第54章 理人のお仕置き
私を呼び出した女の子も、同様に説明させられていた。私は直ぐに解放されたから、付き添ってくれていた理人と共に帰宅。
厳重注意で終わったけれど、目は付けられただろうあの人。
私はというと、帰宅するなり甲斐甲斐しく理人に世話を焼かれている。あの人が、理人のこんなところを見たらどう思うだろう?面倒見がいいなんて、誰も知らないと思う。
「あの男にも言ったけど・・・莉亜にも言える事だから。」
「えっ?」
「あの男のこと考えてるだろう?莉亜の頭の中に、存在を留めて置くな。分かった?」
少し不機嫌そうな理人に、私は頷いておいた。
「そう言えば、ブランド店で理人のオートクチュールなんてあるんだね。」
「それ・・・誰から聞いた?」
何か、不味いこと言ったのだろうか?
「神尾くんだけど。」
「・・・今は忘れて。まぁ、直ぐに分かる事になると思うけど。」
これも、素直に頷いておいた。秘密があるようだけど、直ぐに分かるって言っていたからそれまで待とうと思う。

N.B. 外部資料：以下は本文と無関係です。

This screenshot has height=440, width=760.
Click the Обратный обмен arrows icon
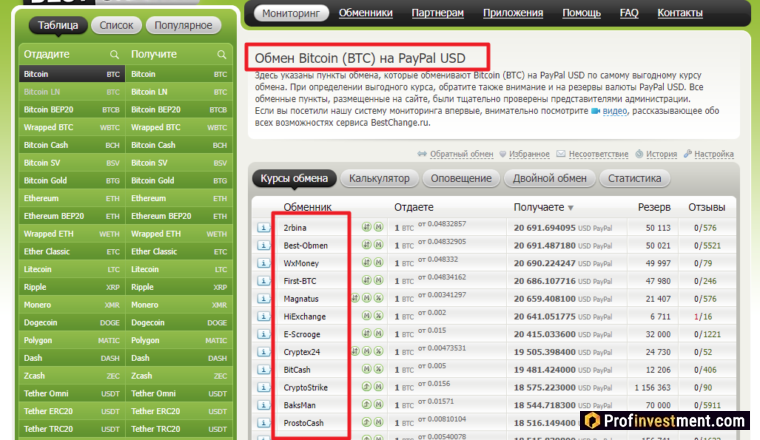[x=422, y=154]
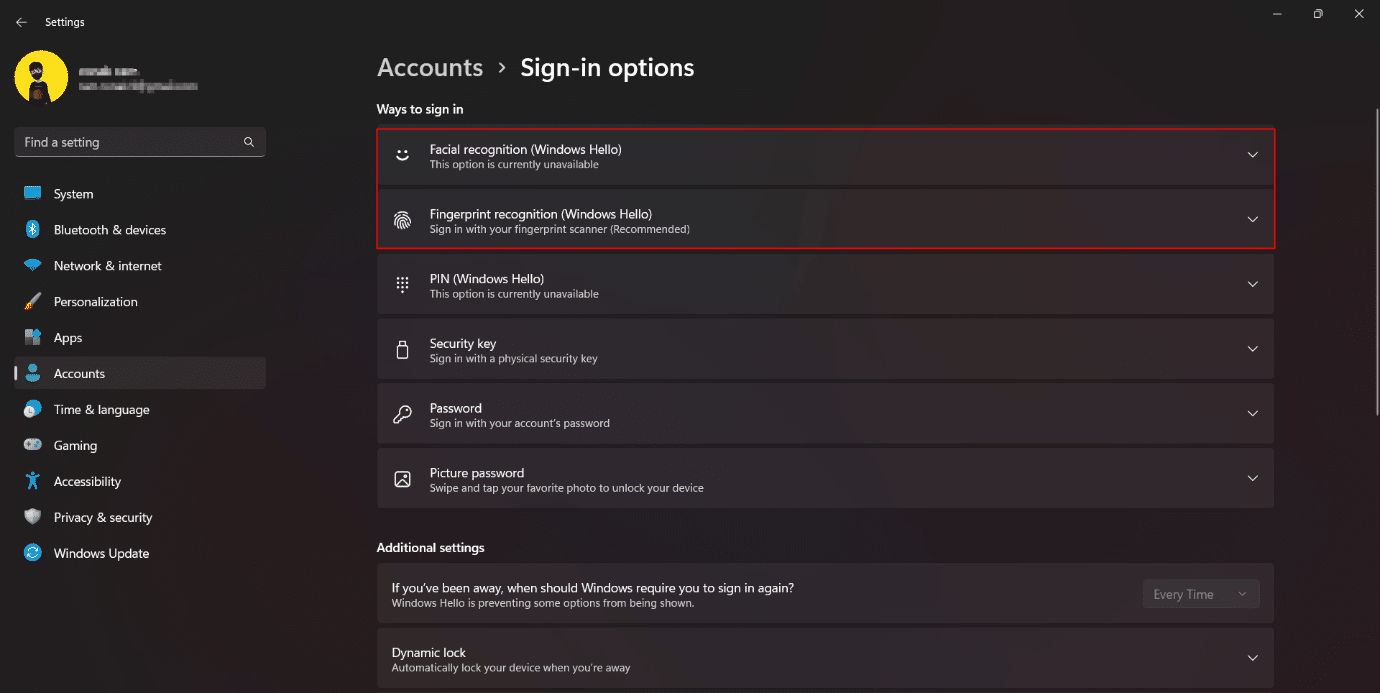Click the Personalization paintbrush icon
Viewport: 1380px width, 693px height.
(x=33, y=302)
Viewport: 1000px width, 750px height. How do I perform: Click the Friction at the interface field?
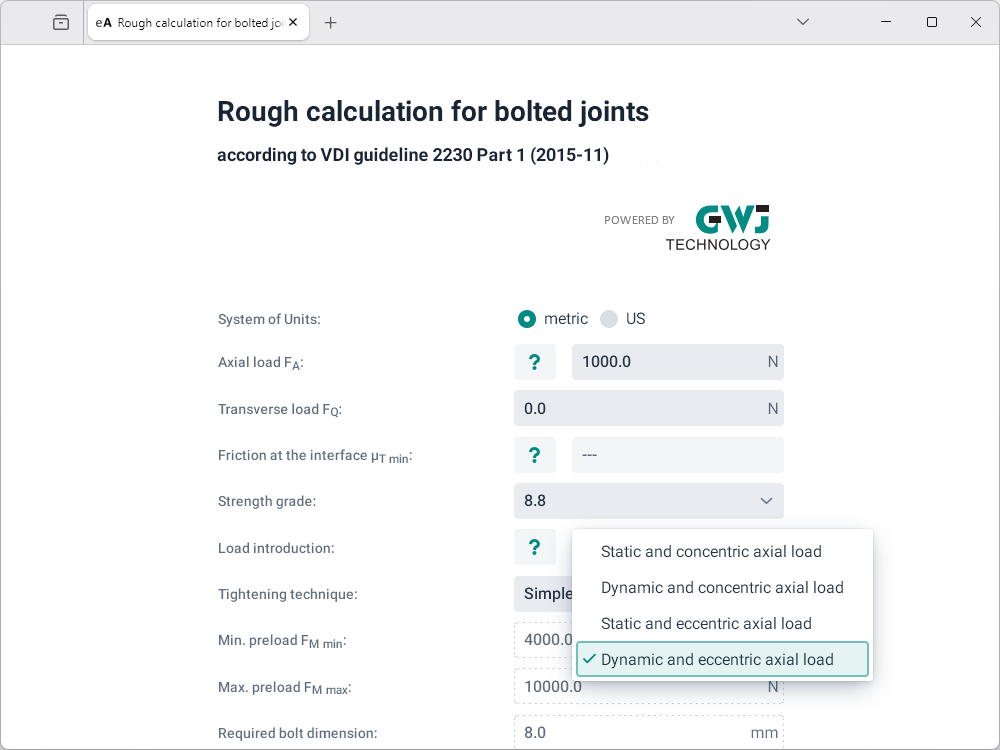tap(677, 455)
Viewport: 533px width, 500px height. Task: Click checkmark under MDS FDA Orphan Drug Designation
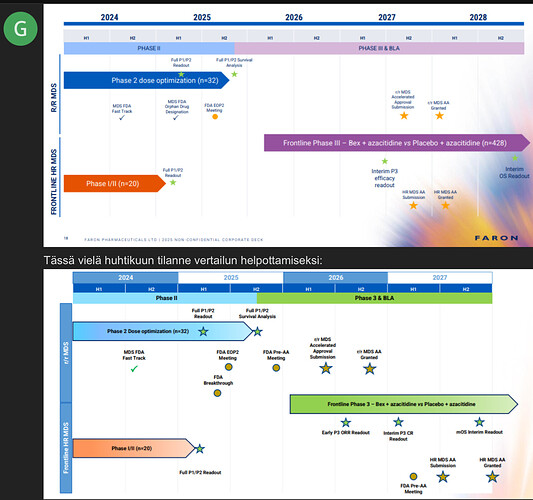tap(175, 118)
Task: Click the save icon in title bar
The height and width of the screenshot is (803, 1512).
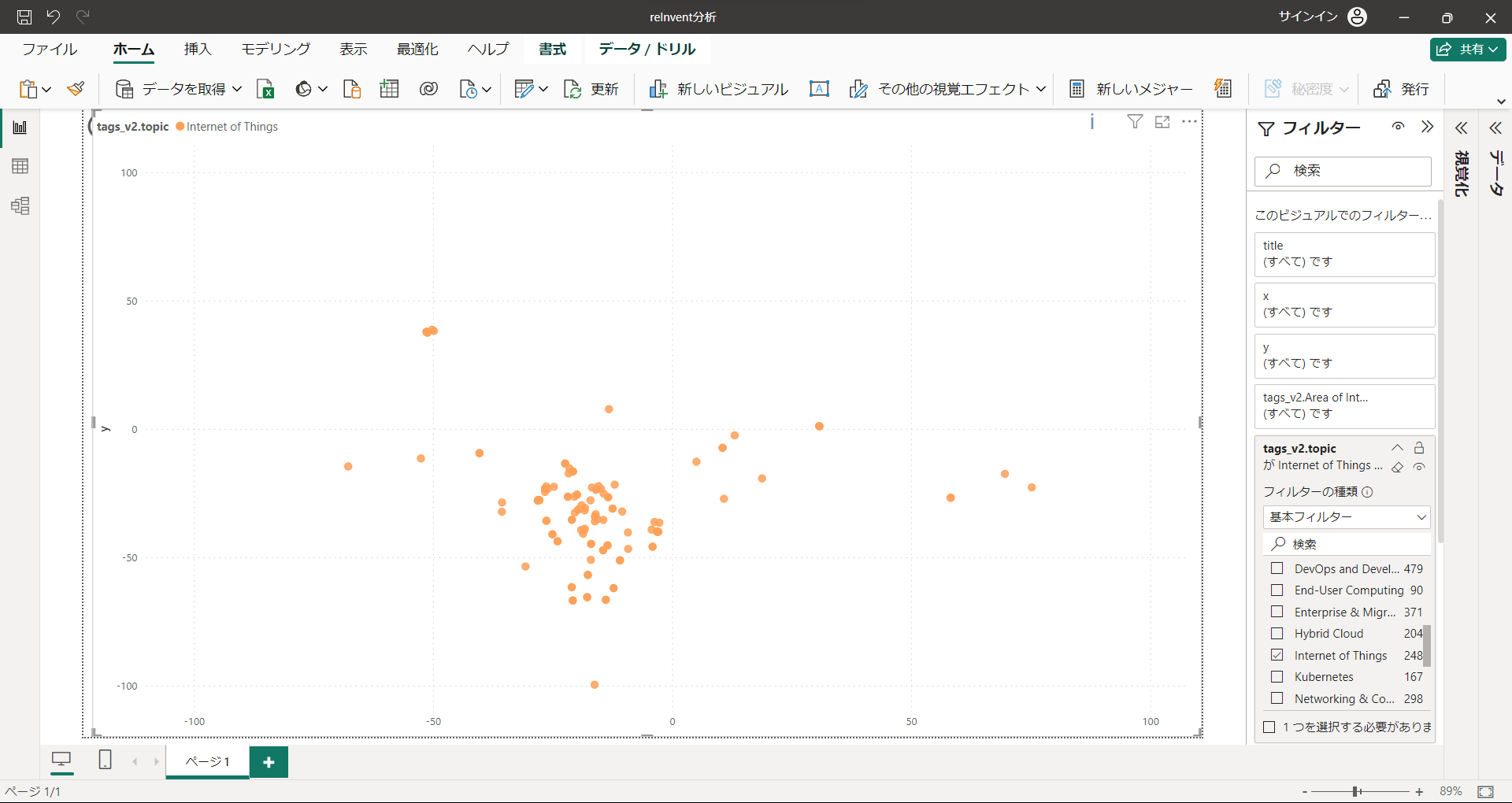Action: tap(24, 17)
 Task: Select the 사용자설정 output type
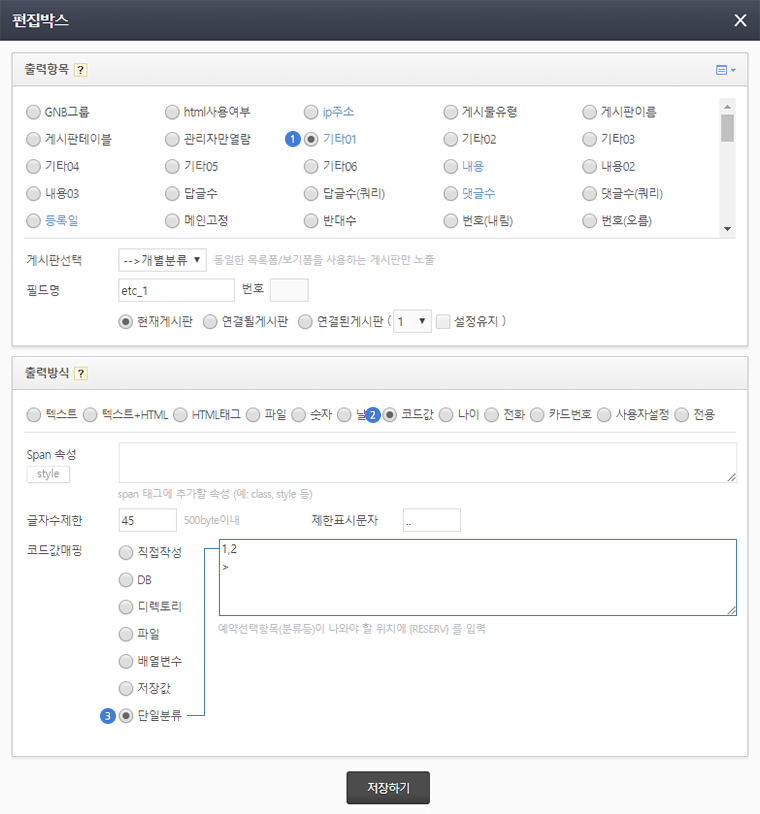pos(604,414)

今年のクリスマスまで、あと10日。街に出れば、クリスマス一色。私の理人へのプレゼントは・・・イヴを二人で過ごす時の料理を所望された。
「ねぇ、理人。他に何か起こるようなトラブルはない?」
「トラブル・・・。莉亜といない時に限って、声掛けて来る女の子がいる。二人で話したいって言われるけど、幾ら断わっても逞しい。」
その人は、綺麗だったり可愛かったり巨乳だったりするのだろうか?いや、するのだろうな。
「莉亜は・・・たまには、女同士とかの時間も大事だろう?」
たぶん、彼女たちに言われたんだろう。少しは息抜きをさせろと。それを素直に聞き入れてくれていたんだろうと思う。
「一緒に住んでるんだから・・・少しはって思って。」
「ありがとう、理人。」
「うん。その分、こうして家では独り占め出来るから。」
理人が乙女みたいだ。本心は違うのだろうけれど。その話しを聞いたとしても、私が何か出来る訳ではないだろう。私がいない時に、声を掛けて来るのだから。
そして、明日から冬休みという日。
寒さのせいか、温かい飲み物を自動販売機へ買い求めに来た。理人と共に。二人で暖かい珈琲を購入し、風よけのある場所で二人で飲んでいた。
死角だったからか、私が見えなかったのだろう。気軽に声を掛けて来た女の子がいた。